**Datos de ubicación de elementos y textos**

════

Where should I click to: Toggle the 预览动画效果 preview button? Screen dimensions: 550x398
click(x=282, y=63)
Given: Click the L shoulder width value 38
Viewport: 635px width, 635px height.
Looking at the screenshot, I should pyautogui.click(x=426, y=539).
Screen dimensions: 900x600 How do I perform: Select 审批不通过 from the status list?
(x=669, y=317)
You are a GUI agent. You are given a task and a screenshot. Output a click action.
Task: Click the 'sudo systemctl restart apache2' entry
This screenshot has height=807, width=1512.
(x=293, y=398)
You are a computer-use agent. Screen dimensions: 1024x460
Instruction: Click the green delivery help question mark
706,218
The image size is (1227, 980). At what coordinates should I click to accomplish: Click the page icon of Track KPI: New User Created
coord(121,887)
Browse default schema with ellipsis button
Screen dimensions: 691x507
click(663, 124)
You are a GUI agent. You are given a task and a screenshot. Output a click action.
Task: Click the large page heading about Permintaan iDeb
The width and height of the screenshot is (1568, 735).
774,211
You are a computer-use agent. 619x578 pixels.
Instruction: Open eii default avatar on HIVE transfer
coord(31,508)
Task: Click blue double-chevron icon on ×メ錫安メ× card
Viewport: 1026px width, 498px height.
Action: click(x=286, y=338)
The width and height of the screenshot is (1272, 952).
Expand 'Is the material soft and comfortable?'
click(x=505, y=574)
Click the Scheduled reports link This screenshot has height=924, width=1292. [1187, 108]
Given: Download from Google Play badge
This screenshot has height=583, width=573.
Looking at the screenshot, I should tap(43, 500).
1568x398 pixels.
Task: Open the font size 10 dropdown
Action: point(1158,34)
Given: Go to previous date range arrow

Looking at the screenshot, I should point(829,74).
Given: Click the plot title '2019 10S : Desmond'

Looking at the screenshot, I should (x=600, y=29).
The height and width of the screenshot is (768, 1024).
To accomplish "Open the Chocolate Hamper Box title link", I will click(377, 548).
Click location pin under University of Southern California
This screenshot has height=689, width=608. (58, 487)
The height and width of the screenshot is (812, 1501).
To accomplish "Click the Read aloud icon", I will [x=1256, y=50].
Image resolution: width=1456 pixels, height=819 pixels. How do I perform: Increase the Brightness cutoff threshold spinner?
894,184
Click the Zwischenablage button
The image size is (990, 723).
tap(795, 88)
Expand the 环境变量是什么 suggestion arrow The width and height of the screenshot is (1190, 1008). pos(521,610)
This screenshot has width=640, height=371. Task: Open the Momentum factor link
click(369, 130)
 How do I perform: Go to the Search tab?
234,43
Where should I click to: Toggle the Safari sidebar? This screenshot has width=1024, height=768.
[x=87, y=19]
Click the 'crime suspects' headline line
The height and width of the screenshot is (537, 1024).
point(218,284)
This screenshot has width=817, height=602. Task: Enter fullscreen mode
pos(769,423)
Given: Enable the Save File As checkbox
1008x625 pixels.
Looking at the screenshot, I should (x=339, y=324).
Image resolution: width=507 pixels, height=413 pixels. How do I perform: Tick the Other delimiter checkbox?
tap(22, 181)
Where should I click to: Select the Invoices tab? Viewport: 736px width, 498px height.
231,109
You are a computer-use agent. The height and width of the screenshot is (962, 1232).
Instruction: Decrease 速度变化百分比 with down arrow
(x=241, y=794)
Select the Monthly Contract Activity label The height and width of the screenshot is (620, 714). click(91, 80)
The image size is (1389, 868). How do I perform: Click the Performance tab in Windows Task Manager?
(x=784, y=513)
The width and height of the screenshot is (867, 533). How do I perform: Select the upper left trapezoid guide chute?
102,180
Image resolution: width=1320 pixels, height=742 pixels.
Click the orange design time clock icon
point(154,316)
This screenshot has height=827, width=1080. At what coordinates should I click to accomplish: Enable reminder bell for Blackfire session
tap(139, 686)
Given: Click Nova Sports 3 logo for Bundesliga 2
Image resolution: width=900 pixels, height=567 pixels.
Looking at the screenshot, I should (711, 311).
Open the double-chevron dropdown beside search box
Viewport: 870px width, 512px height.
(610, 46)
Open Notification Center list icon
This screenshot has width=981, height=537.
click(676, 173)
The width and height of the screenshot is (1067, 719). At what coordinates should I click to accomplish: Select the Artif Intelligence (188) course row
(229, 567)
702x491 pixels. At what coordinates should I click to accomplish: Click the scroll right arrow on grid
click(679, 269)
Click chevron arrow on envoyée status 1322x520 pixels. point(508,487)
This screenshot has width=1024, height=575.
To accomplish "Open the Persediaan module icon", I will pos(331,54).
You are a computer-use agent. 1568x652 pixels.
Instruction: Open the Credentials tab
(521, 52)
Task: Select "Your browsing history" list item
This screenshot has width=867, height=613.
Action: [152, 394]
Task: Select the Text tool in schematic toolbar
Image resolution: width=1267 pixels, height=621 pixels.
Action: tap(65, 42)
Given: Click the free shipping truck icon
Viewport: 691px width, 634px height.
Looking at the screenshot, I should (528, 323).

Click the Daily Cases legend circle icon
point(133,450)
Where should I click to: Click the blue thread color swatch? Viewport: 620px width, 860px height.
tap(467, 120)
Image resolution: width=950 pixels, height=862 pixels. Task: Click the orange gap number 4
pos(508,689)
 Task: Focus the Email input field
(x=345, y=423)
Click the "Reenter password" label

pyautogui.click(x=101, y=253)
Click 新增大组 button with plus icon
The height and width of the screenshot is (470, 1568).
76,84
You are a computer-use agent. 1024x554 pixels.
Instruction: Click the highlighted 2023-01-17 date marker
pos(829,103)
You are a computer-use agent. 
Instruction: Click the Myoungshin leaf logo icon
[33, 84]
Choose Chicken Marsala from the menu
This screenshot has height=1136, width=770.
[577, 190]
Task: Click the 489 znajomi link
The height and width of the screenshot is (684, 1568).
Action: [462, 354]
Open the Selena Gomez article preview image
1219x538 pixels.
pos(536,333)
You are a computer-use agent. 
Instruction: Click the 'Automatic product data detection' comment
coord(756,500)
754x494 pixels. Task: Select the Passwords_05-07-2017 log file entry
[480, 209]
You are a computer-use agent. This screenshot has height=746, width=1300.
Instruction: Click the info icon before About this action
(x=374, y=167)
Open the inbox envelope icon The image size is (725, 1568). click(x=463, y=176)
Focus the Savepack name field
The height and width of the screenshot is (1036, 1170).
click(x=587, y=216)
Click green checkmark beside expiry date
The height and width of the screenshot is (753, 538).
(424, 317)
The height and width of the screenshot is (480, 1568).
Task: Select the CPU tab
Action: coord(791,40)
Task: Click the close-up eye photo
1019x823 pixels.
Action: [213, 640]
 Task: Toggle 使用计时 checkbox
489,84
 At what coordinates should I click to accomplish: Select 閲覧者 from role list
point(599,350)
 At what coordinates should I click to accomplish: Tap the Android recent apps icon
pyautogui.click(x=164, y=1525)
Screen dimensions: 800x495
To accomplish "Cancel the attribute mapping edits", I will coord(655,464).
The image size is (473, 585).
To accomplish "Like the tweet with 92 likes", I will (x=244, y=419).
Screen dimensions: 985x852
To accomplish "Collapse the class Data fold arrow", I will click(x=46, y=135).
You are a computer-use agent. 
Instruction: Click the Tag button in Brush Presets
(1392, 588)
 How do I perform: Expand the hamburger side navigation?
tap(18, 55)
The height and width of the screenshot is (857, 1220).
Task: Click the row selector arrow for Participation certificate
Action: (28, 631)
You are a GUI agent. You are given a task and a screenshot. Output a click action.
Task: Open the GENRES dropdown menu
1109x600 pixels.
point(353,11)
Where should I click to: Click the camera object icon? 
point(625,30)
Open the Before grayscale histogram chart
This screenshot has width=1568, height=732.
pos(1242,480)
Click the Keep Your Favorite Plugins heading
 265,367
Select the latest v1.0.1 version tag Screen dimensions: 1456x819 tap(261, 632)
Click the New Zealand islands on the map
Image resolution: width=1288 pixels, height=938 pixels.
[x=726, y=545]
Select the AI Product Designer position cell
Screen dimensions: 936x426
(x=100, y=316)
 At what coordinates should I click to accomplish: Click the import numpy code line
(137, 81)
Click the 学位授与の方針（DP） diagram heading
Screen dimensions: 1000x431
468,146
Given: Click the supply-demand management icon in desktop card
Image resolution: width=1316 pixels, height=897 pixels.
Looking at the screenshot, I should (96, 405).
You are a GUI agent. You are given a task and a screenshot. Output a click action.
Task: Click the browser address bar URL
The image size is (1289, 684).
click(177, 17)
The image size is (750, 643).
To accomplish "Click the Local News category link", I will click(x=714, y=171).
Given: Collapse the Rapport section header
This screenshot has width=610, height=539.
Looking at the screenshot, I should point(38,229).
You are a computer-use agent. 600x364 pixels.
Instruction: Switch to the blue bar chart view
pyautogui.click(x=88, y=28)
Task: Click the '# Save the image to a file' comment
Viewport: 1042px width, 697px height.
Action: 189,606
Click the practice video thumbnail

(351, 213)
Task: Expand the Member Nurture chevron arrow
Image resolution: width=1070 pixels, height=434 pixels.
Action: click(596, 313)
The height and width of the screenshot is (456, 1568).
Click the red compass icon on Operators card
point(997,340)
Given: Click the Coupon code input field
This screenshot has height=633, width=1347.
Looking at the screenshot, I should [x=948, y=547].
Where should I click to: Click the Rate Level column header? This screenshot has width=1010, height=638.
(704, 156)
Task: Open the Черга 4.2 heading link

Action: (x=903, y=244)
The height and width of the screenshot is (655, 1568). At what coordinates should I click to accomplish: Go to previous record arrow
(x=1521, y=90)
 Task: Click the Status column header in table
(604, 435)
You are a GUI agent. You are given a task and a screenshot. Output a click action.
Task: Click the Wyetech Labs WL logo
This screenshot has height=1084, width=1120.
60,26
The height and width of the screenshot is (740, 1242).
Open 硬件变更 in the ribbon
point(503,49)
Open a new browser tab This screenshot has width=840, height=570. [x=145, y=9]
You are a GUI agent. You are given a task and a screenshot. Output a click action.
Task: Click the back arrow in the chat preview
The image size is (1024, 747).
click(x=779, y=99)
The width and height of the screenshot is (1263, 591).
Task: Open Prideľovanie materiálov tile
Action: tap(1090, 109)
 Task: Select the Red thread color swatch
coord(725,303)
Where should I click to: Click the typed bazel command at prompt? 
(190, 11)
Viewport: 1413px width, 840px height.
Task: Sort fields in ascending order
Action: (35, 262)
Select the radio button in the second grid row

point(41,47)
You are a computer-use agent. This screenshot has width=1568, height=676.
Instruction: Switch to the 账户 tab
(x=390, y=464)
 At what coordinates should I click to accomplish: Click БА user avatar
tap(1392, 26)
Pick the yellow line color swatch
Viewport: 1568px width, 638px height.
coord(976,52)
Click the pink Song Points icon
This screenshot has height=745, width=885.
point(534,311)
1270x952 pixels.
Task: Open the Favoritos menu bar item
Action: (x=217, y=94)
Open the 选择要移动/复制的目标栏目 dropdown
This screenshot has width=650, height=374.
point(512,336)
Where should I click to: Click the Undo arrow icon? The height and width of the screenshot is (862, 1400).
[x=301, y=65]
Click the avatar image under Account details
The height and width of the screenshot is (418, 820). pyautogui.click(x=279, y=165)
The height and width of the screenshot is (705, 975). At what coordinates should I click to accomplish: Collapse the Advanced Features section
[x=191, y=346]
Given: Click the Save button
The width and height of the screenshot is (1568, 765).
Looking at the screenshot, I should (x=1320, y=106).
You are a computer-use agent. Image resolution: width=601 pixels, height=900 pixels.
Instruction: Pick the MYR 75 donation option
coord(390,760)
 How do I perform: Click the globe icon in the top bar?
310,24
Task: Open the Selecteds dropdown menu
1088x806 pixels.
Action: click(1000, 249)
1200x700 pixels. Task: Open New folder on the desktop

════

**OBJETIVO DEL EJERCICIO**
Presenta como lista JSON de cadenas el tramo de los registros que va desde la línea que contiene "Click the practice video thumbnail" hasta la que contiene "point(512,336)", ambas incluidas. Usa una cadena por línea y omite las líneas en blanco.

**RESULTADO DEL EJERCICIO**
[
  "Click the practice video thumbnail",
  "(351, 213)",
  "Task: Expand the Member Nurture chevron arrow",
  "Image resolution: width=1070 pixels, height=434 pixels.",
  "Action: click(596, 313)",
  "The height and width of the screenshot is (456, 1568).",
  "Click the red compass icon on Operators card",
  "point(997,340)",
  "Given: Click the Coupon code input field",
  "This screenshot has height=633, width=1347.",
  "Looking at the screenshot, I should [x=948, y=547].",
  "Where should I click to: Click the Rate Level column header? This screenshot has width=1010, height=638.",
  "(704, 156)",
  "Task: Open the Черга 4.2 heading link",
  "Action: (x=903, y=244)",
  "The height and width of the screenshot is (655, 1568). At what coordinates should I click to accomplish: Go to previous record arrow",
  "(x=1521, y=90)",
  " Task: Click the Status column header in table",
  "(604, 435)",
  "You are a GUI agent. You are given a task and a screenshot. Output a click action.",
  "Task: Click the Wyetech Labs WL logo",
  "This screenshot has height=1084, width=1120.",
  "60,26",
  "The height and width of the screenshot is (740, 1242).",
  "Open 硬件变更 in the ribbon",
  "point(503,49)",
  "Open a new browser tab This screenshot has width=840, height=570. [x=145, y=9]",
  "You are a GUI agent. You are given a task and a screenshot. Output a click action.",
  "Task: Click the back arrow in the chat preview",
  "The image size is (1024, 747).",
  "click(x=779, y=99)",
  "The width and height of the screenshot is (1263, 591).",
  "Task: Open Prideľovanie materiálov tile",
  "Action: tap(1090, 109)",
  " Task: Select the Red thread color swatch",
  "coord(725,303)",
  "Where should I click to: Click the typed bazel command at prompt? ",
  "(190, 11)",
  "Viewport: 1413px width, 840px height.",
  "Task: Sort fields in ascending order",
  "Action: (35, 262)",
  "Select the radio button in the second grid row",
  "point(41,47)",
  "You are a computer-use agent. This screenshot has width=1568, height=676.",
  "Instruction: Switch to the 账户 tab",
  "(x=390, y=464)",
  " At what coordinates should I click to accomplish: Click БА user avatar",
  "tap(1392, 26)",
  "Pick the yellow line color swatch",
  "Viewport: 1568px width, 638px height.",
  "coord(976,52)",
  "Click the pink Song Points icon",
  "This screenshot has height=745, width=885.",
  "point(534,311)",
  "1270x952 pixels.",
  "Task: Open the Favoritos menu bar item",
  "Action: (x=217, y=94)",
  "Open the 选择要移动/复制的目标栏目 dropdown",
  "This screenshot has width=650, height=374.",
  "point(512,336)"
]